One of our clients will be the Brazilian Government and they use an
internal normatization about firewall that explicits says that there
cound not be any remote access service running while the firewall is not
in maintaince state.
I don't know if this interest everybody, but I do really think that even
more secure that service blocked is do not have the service running.
Our effort is to have one option like the one We have to disable the
console, but to disable the webGUI.
Chet Harvey wrote:
> what about setting up a trusted management station and allowing only that box
> access to the m0n0 on port 443?
> Thats kinda industry standard.
> Chet Harvey
> Pitbull Technologies <http://www.pittech.com/>
> Protecting your Digital Assets
> Quoting Jean Everson Martina <everson at inf dot ufsc dot br>:
>> We have planned something like that, and when we want to release the
>>webGUI to use we can have a console option to release all firewall
>>rules. But we are concerned that not having the webGUI running is secure
>>like this solution, but needs less resources.
>>Mine GO BOOM wrote:
>>>> Another thing wre need to change in m0n0wall is the automatic
>>>>of the webGUI. We need to disable it, as we do with console.
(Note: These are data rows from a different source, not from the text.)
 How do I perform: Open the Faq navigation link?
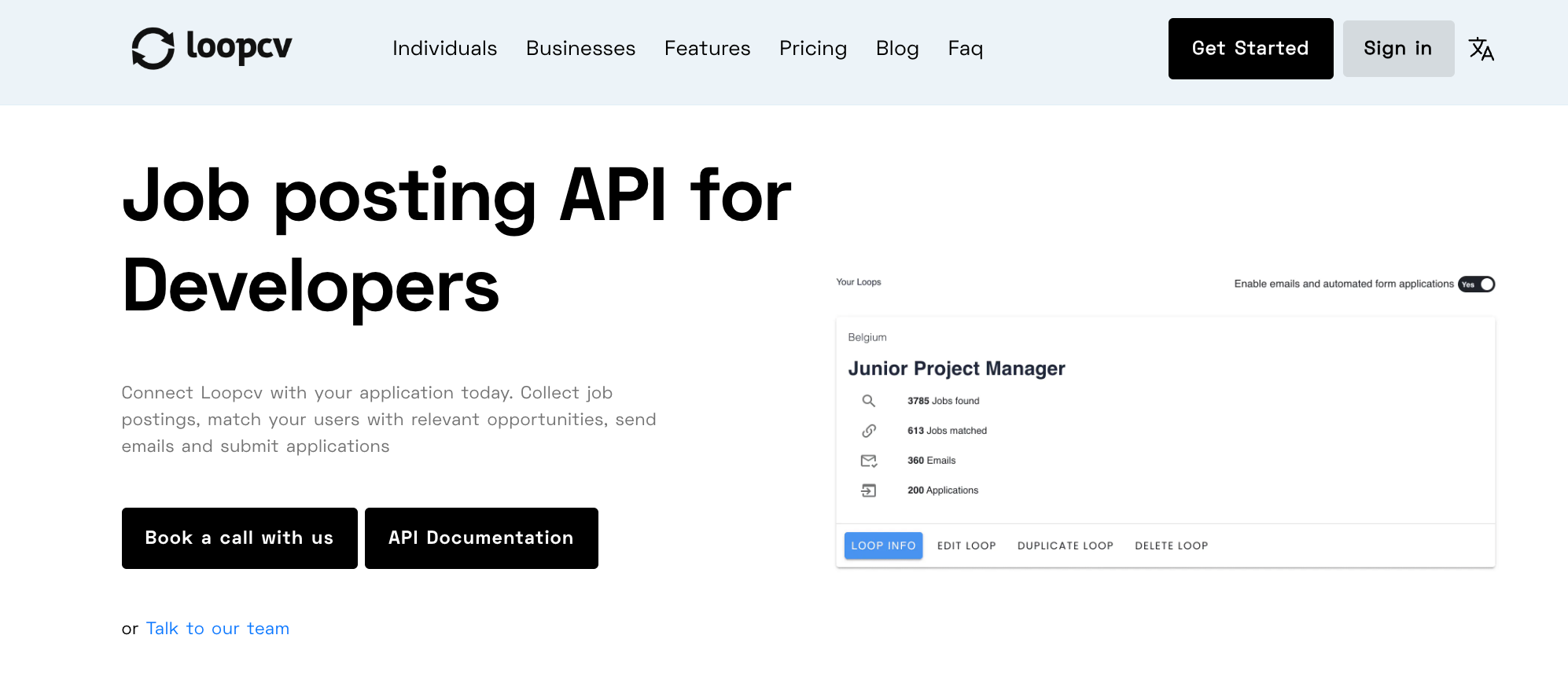[965, 49]
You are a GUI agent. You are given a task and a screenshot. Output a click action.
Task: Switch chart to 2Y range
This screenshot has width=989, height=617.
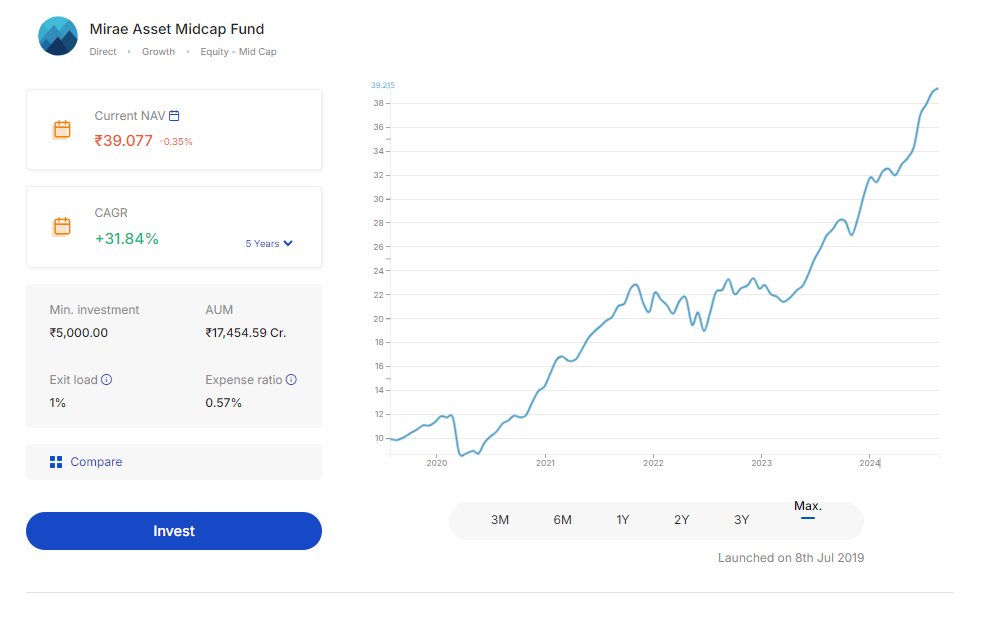[682, 520]
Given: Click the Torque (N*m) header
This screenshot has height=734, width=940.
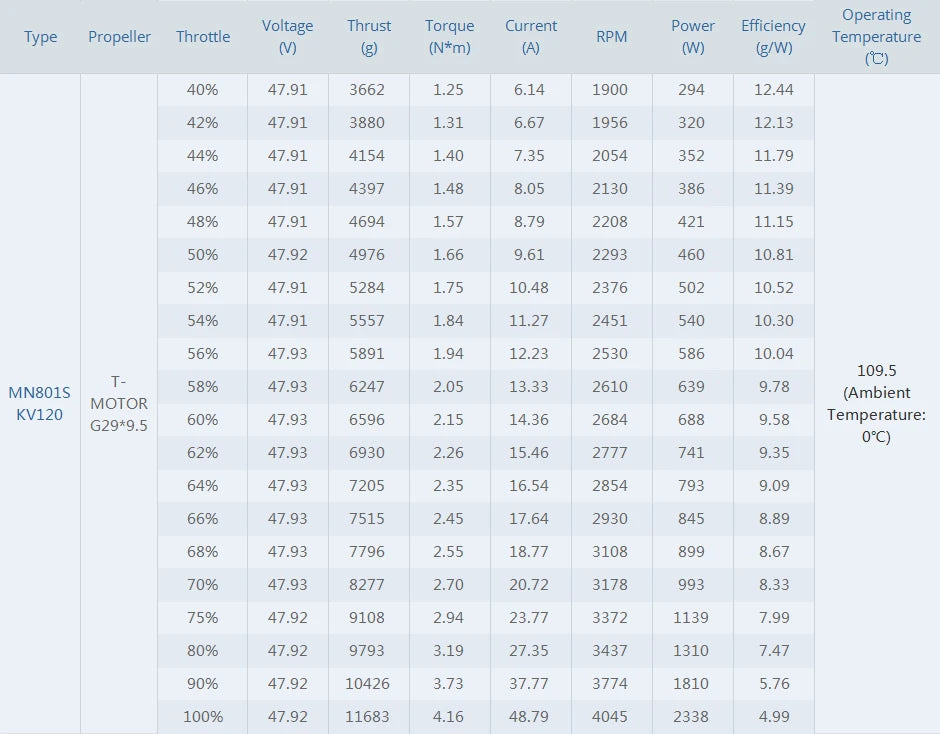Looking at the screenshot, I should tap(450, 37).
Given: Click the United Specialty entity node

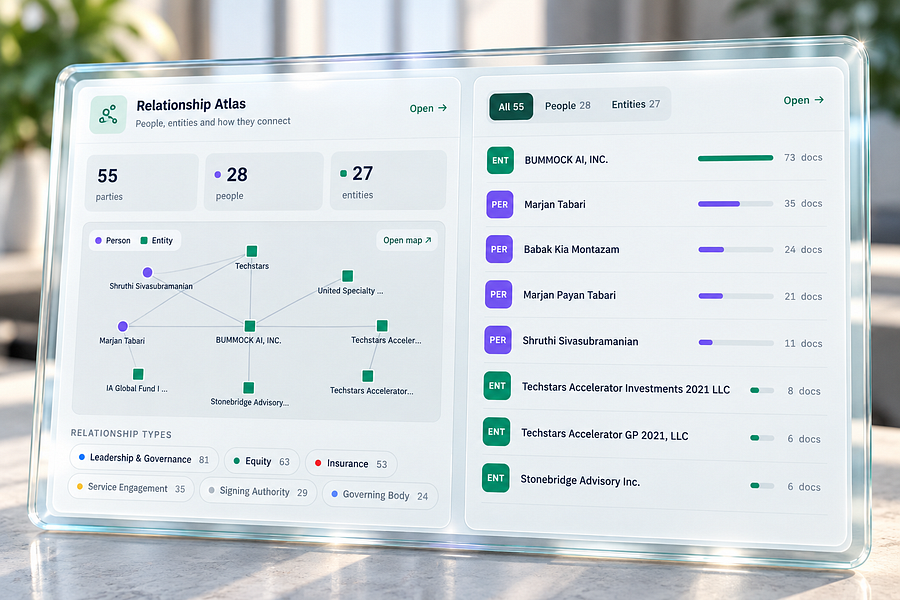Looking at the screenshot, I should point(347,276).
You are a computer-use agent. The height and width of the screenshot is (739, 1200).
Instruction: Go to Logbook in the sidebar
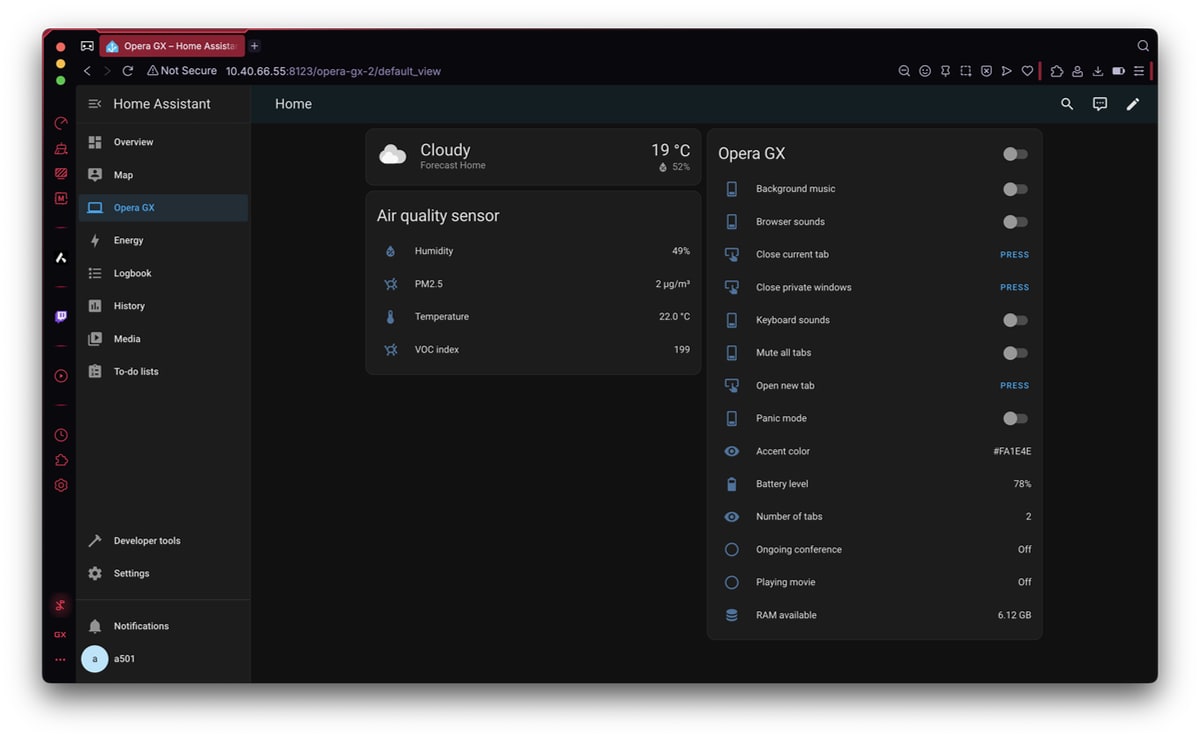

Some of our
>>>>clients think that keeping the admin web port open is a security flaw.
>>>>How can we start to do this? is there some documentation about the
>>>>m0n0wall XML Schema to us to include this setting there?
>>>If you plan on never changing the configuration file again, you can
>>>always block access to the site on the LAN side. If you really want to
>>>be able to access it again, you could always have another network card
>>>in there setup to be m0n0wall only for access change.